There was a part of me that didn't want Andy to enter my room. It was my own private oasis, and I felt that his presence could threaten that, but I knew it was the only place in the whole house where we'd be able to get the work done on our assignment in peace.
Growing up, Andy and I spent endless hours in my room, building pillow forts and watching episodes of Bluey, but that all changed once he hit high school. Invitations to my room were met with a scowl of displeasure or just ignored completely. I didn't know what to expect when I suggested going up to my room, but Andy followed me upstairs without a word.
"There's a lot less pink than I remember." He remarked as I swung open the door to reveal my navy blue painted walls and queen-sized bed, covered with a mauve bedspread. The giant dollhouse I'd once kept in the corner had long been replaced by a desk, which I kept neatly organised. My childhood posters on the walls were gone too and in their place were paintings my Aunty Shay designed especially for me.
"I outgrew my pink phase when I was 12," I tell him dryly, a fact that he would have known if he hadn't cut me out of his life completely.
I close the door behind us as we enter and watching in horror when he plops himself down on my bed, leaving me no choice but to take the seat at my desk because there's no way I'm getting too close to him, as it is, I'm more than likely going to have to burn the bedspread after he leaves.
"So why don't you drive?" He asks me as if the question had been burning away at him ever since this afternoon.

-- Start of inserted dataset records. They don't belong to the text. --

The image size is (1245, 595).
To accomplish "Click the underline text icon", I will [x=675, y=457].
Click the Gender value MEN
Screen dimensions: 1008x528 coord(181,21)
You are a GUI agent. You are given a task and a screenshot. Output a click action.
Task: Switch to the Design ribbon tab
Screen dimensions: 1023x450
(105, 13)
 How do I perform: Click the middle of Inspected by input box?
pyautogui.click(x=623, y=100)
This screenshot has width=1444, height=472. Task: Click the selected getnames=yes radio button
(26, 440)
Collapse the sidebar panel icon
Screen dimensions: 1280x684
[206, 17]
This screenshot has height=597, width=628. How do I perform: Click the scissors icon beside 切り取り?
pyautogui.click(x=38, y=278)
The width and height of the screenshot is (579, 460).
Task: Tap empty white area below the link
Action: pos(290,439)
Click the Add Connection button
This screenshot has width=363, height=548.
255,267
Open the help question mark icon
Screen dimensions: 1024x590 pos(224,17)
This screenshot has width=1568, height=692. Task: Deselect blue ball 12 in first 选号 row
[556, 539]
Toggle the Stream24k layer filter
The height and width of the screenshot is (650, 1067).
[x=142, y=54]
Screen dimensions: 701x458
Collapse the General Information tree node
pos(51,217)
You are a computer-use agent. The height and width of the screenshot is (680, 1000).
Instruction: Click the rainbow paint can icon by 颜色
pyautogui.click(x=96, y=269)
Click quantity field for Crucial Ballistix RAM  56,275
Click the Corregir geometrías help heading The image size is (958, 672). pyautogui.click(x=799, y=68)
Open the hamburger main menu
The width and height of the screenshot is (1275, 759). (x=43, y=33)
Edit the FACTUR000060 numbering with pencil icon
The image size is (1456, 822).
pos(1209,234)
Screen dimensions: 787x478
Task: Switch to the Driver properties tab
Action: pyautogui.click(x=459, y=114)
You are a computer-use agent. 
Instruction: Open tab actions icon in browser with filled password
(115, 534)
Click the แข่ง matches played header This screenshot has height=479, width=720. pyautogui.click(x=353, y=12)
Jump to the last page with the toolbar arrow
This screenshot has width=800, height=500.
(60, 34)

It's a question that I hate, one that I'm faced with so often, and if I were to answer him honestly, I'd be exposing my true insecurity, leaving myself open to ridicule. My mind searches for a defence, a way to disarm him.
"Why don't you have a phone?" I fire back at him and watch him become uneasy under my glare. His focus shifts to the carpet the instant the question comes out, and I don't know why but I suddenly feel guilty for intruding on his privacy.
"Forget I asked." He mumbles, opening his binder and pulling out the assignment sheet. When he lifts the sheet up, I'm surprised when I spot the bullet points he jotted down.
"You started working on the assignment already?" I ask, trying to catch a glimpse of his notes.
"Ah, yeah, during lunch." He admits, his cheeks turning red, but there's really nothing to be ashamed of; if anything, I'm impressed he put the extra effort in.
"That's cool, so we can use that as our starting point," I say, leaning forward to grab the piece of paper from his hand, but he pulls it away swiftly, like it's some secret he's trying to hide. "Or not, I guess."
He's so weird, trust me, to get stuck with the strange boy as a partner. I never had this trouble when I worked with Jupiter; we shared all our notes.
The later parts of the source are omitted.